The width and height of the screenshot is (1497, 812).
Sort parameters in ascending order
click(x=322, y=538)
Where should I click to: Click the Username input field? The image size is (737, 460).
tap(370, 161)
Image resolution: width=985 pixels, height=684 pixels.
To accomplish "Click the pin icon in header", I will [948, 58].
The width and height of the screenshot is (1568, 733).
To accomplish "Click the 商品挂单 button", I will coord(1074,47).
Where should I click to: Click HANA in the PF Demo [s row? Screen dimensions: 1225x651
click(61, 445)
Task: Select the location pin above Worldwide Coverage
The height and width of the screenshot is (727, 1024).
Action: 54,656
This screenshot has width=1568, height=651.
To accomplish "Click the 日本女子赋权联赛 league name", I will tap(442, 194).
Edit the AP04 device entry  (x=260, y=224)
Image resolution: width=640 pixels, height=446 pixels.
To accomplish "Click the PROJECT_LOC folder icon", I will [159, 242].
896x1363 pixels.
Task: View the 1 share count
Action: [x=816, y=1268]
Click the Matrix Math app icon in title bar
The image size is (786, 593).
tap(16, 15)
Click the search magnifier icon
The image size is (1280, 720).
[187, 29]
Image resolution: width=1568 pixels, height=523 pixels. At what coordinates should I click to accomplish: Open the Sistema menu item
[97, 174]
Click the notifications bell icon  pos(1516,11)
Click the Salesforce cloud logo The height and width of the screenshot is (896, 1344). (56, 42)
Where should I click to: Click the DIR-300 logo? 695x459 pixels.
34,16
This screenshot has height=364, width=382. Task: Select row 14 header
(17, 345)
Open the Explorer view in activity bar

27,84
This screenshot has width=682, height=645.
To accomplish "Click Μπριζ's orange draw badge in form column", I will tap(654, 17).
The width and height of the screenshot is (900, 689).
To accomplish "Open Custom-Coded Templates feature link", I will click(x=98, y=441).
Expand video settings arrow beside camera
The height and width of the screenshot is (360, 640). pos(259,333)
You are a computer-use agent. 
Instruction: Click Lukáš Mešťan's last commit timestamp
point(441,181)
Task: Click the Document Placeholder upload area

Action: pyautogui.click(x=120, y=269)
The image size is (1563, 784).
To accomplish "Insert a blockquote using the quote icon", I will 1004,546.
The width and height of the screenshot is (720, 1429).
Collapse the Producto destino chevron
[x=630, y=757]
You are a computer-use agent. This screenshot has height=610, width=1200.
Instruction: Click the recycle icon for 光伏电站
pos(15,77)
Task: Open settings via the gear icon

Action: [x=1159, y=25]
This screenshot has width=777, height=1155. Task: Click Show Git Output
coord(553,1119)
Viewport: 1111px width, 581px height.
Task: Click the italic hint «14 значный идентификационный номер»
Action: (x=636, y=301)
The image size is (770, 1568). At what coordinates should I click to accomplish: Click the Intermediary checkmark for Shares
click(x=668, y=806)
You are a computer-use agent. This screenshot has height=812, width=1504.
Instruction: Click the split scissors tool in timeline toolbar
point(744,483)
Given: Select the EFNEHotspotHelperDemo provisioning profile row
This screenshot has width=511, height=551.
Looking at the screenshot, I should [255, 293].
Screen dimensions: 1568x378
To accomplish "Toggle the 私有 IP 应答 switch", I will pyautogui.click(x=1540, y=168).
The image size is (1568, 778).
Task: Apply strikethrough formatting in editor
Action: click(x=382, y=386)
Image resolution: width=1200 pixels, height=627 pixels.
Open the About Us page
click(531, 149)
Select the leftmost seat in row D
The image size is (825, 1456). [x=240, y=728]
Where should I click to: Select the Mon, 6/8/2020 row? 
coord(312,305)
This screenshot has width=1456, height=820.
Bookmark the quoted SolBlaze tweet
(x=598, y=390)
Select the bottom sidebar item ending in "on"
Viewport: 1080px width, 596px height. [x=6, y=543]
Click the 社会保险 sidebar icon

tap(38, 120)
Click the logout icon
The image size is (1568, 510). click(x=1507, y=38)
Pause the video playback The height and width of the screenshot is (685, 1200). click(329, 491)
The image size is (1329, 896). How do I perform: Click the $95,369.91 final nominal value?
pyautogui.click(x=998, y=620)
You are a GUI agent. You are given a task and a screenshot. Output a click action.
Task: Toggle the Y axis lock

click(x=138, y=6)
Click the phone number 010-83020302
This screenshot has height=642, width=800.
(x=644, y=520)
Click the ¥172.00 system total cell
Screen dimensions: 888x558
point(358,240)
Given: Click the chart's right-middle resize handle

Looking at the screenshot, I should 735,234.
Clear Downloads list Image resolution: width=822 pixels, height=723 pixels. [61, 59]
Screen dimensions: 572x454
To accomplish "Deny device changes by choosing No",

==========

◆ **Task instructions**: State the number of lines in the listing above that include "device", and add nothing else.

◆ **Response area**: 2